Jacqueline Holland
THE GOD OF ENDINGS
Copyright © Jacqueline Holland, 2023
All rights reserved
Перевод с английского Елены Нестеровой
© Е. Е. Нестерова, перевод, 2025
© Издание на русском языке, оформление. ООО «Издательство Азбука», 2025 Издательство Иностранка®
* * *
Моим детям, научившим меня, что такое любовь и что такое страх
Не дай нам обмануться ложной правдой
Научи нас любить и проходить мимо
Научи нас смирению
Даже среди этих гор…
Т. С. Элиот. Пепельная среда
Господь отвечал Иову из бури и сказал:
Кто сей, омрачающий Провидение словами без смысла?
Препояшь ныне чресла твои, как муж:
Я буду спрашивать тебя, и ты объясняй Мне:
Где был ты, когда Я полагал основания земли?
Скажи, если знаешь.
Кто положил меру ей, если знаешь?
или кто протягивал по ней вервь?
На чем утверждены основания ее,
или кто положил краеугольный камень ее,
при общем ликовании утренних звезд,
когда все сыны Божии восклицали от радости?
Книга Иова 38:1–7 (Синодальный перевод)
Я росла в окружении мертвых. В то время кладбища были редкостью, и вместо них на любом клочке бросовой земли – на краю пастбищ, на заросших колючим кустарником каменистых склонах, в школьных и церковных дворах, – как бледные грибы, вырастали вразнобой небольшие семейные захоронения. Взгляд на неровные могильные плиты, чем-то похожие на кривые зубы, невольно наводил на мысль: кому же на самом деле принадлежит наш городок – живым, с их мимолетным существованием, или вечному миру мертвых?

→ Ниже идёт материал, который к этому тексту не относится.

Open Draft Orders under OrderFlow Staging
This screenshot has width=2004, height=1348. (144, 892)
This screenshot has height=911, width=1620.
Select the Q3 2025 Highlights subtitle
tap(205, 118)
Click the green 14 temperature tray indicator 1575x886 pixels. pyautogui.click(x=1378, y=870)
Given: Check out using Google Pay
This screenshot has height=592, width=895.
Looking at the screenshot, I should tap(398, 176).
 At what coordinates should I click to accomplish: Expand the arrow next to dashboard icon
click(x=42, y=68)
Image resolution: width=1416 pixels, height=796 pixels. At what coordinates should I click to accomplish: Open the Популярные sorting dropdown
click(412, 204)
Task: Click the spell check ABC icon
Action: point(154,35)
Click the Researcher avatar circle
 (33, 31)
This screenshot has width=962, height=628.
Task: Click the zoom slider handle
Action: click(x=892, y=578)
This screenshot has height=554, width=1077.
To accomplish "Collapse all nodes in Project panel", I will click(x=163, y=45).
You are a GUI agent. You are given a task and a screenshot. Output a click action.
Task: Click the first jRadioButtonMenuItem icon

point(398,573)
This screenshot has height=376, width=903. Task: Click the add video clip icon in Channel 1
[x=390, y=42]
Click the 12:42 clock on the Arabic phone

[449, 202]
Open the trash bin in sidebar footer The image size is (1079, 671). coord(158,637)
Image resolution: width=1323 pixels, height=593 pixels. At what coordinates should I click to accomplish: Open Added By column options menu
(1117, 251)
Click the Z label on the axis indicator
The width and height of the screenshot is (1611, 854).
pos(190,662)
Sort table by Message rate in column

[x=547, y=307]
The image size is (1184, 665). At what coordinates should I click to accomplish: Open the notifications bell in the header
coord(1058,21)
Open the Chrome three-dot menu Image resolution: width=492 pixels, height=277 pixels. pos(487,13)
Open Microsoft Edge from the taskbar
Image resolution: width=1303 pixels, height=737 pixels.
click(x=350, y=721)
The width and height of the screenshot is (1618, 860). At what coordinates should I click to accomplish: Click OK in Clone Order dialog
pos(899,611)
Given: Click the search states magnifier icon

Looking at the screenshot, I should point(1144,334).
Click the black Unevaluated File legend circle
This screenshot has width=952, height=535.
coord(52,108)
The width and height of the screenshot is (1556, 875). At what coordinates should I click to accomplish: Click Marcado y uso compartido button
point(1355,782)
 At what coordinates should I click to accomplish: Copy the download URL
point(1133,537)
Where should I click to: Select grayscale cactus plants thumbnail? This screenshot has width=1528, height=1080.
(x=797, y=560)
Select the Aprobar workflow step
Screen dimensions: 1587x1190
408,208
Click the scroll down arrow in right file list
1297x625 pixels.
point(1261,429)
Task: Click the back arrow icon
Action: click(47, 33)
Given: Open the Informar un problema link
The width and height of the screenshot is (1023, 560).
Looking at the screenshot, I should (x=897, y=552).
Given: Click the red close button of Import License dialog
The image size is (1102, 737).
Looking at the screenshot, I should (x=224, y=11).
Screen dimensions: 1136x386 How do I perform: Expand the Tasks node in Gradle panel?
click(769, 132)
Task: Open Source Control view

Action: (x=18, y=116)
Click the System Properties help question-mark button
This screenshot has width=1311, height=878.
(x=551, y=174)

Большинству людей неприятна мысль о близости смерти, их пугают любые упоминания о ней, но мой отец, первый профессиональный резчик надгробий городка Страттон штата Нью-Йорк, увековечивал горе и смерть в прекрасных образах и посвятил этому ремеслу жизнь. В моем детском сознании смерть так тесно сплелась с поэзией, мастерством отца, с чудесными творениями его рук, что я невольно испытывала к ней нежность.
Даже сейчас, много лет спустя, я как наяву вижу отцовские надгробия. Седой сланец, гладко отшлифованный, прохладный на ощупь; зернистый песчаник с красными, коричневыми и бежевыми прожилками; тальковый камень, такой мягкий, что надпись можно выдавить ногтем, но каким-то чудом противостоящий времени и стихии. Изящно выгравированные буквы, символы, кресты, крылышки херувимов и печальные черепа; скошенные грани плит, гладкие и острые под подушечками моих маленьких пытливых пальцев.
Образ отца, как и его творений, тоже ясно сохранился в памяти. Вот он работает в мастерской. Ощупывает и осматривает каменную глыбу, ищет скрытые трещины, потом вставляет клин, легонько ударяет киянкой – и раскалывает камень так же легко, как отделяют дольки апельсина. Сосредоточенно бьет молотком по долоту, терпеливо снимает слои неподатливого сланца, словно картофельную кожуру, – и появляются очертания округлого тимпана. Работает резцом и напильником, шлифует, а затем сдувает с полированной поверхности сверкающую слюдяную пыль.
Совсем ребенком я любила набирать в рот каменную крошку: мне нравилось ощущать на языке ее шероховатую поверхность. Я почти не помню мать – она умерла, когда я была еще маленькой, но одно из воспоминаний осталось: чувство жгучей обиды оттого, что ее палец грубо шарит у меня во рту в поисках очередного камешка. А затем она тоже превратилась в могильную плиту: сливочно-желтую, пронизанную тонкими железистыми прожилками и украшенную по бокам завитками и розетками, с выгравированной в центре надписью «Любящая мать». Плиту я помню куда лучше, чем маму.
Я люблю вспоминать об отце, его мастерской и его надгробиях, но мозг – тупая машина ассоциаций – сразу же уносит меня от милых сердцу воспоминаний к другим, мучительным и мрачным. Не успеваю я и глазом моргнуть, как уже вижу себя и старшего брата Джейкоба в городской кузнице. Мне десять лет, Джейкобу – четырнадцать (в этом возрасте мы умерли), вокруг – угрюмые соседи, они заставляют нас глотать пепел сожженного тела отца в твердой уверенности, что это излечит нас от недуга.